Je n'aime pas ce foyer. C'est sale et je n'ai plus le droit de faire les choses que j'aimais comme dormir sur le grand coussin des maîtres ou sortir seul dans le jardin. D'ailleurs, ce jardin est très étrange : il n'a pas d'herbe et le sol est très dur, sauf autour des rares arbres.

Heureusement, il y a la deux-pattes d'à côté. Elle a aussi un chien, un stupide animal de basse extraction répondant au nom de Jean-Médor. Alors de temps en temps, quand il fait beau, elle vient me chercher pour m'emmener avec Jean-Médor dans un endroit merveilleux qu'elle nomme la "base régionale de loisirs". Je ne sais pas très bien ce que ça signifie mais il y a plein d'herbe, d'arbres, de terre à gratter et d'eau. Ce n'est pas loin du foyer mais mon maître ne connaît pas le chemin et me fait toujours faire le même petit tour. Pourtant, des fois je tire sur la laisse pour lui montrer par où y aller mais je prends alors une correction. Alors bon, j'attends que la maîtresse du stupide Jean-Médor vienne me chercher et alors je suis content car c'est un lieu que j'aime et où je peux courir très vite et très loin. Mais surtout, et c'est le plus important, je peux rencontrer beaucoup de chiennes et ça c'est bien. Parce qu'entre nous, là où je vis, ce n'est pas terrible côté femelles. A part la vieille caniche arthritique du dessus et la petite chose d'en bas qui ressemble à un rat avec de longs poils, il n'y a pas grand chose à baiser. C'est tout juste bon pour Jean-Médor, et encore, cet imbécile a même essayé de grimper sur le pitbull d'en face. Il a failli se faire bouffer, ce con (personnellement, la nuit, je préfère encore me taper mon coussin...). Alors que là où sa maîtresse nous emmène, il y a de grandes et belles femelles. Bon, avec mon museau, j'ai un peu de mal pour les séduire mais je peux au moins leur sentir le derrière et c'est toujours ça de pris. Nous n'avons de toute façon ni le temps ni droit de faire plus.

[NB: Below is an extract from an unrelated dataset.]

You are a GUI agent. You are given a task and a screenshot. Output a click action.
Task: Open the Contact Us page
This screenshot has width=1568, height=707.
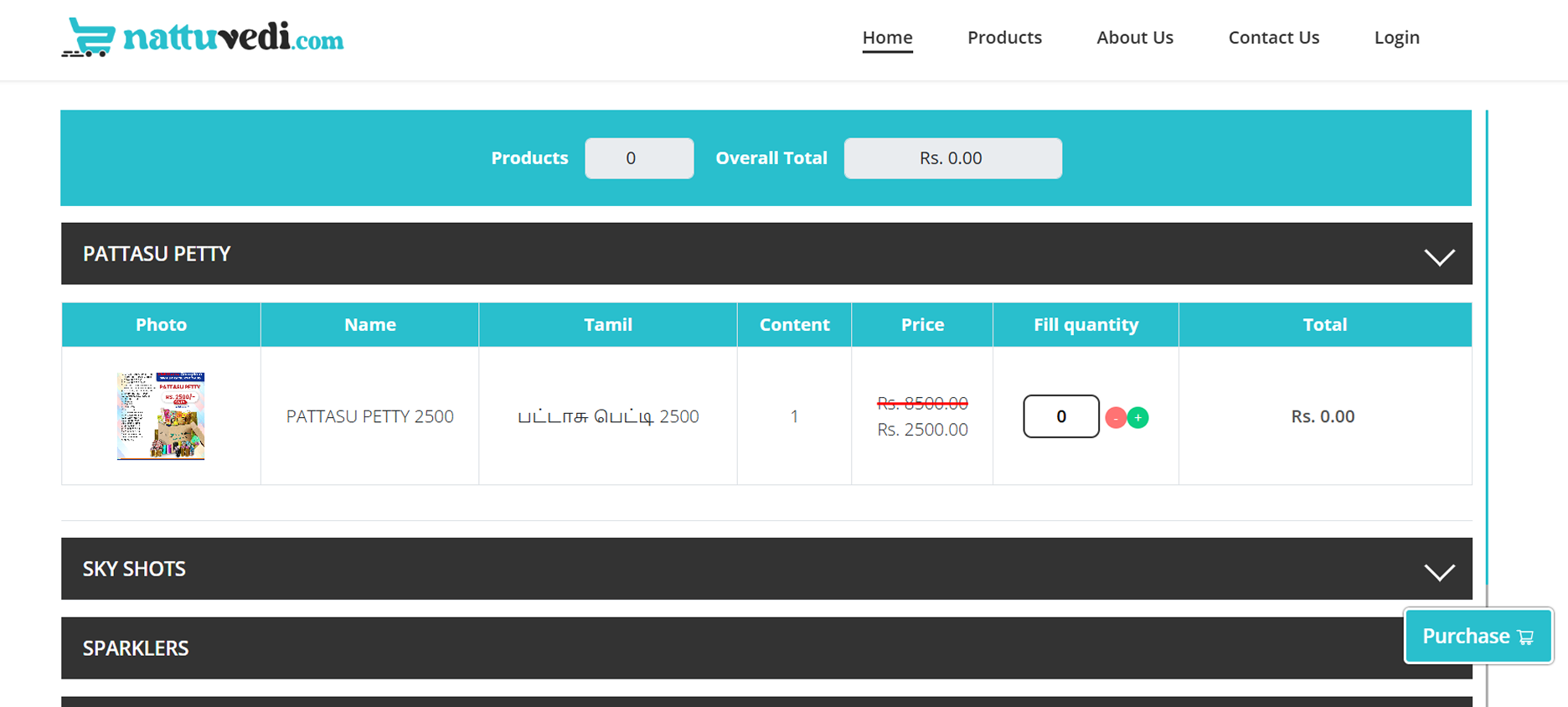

Alors vous voyez, ma vie n'est pas très drôle et j'ai longtemps attendu de pouvoir partir mais finalement, je suis toujours là et je sais maintenant que j'ai de nouveaux maîtres, même si le mâle ne m'aime pas beaucoup et me bat souvent, parfois pour rien. En plus ils sont idiots car ils me comprennent mal. J'ai de temps en temps presque envie de m'enfuir mais ce sont eux qui me donnent à manger maintenant et l'idée de quitter mes maîtres, même ceux-là, me met mal à l'aise. D'ailleurs, j'ai trop peur du déshonneur d'une vie sans foyer, quand il faut mendier pour sa nourriture ou la chercher dans les poubelles. Il n'y a que dans la boîte à lumière, devant laquelle ces idiots passent des heures, que les chiens errants peuvent emmener leur copine racée dans un restaurant et manger des boulettes de viande avec des ficelles sur une table. Non, finalement, mieux vaut encore rester ici.

Si seulement je pouvais me souvenir de mon vrai nom...

PS : Il y a quelques jours, j'ai eu très peur car le sol a tremblé et je suis allé me cacher sous la table. Mais bon, il ne s'est rien passé d'autre, finalement."

La suite de la vie de PAF le chien sera programmée en fonction des résultats d'Audimat du premier épisode.

(*) J'informe par avance le CSA qu'il n'y a absolument aucune  allusion raciste dans ces propos.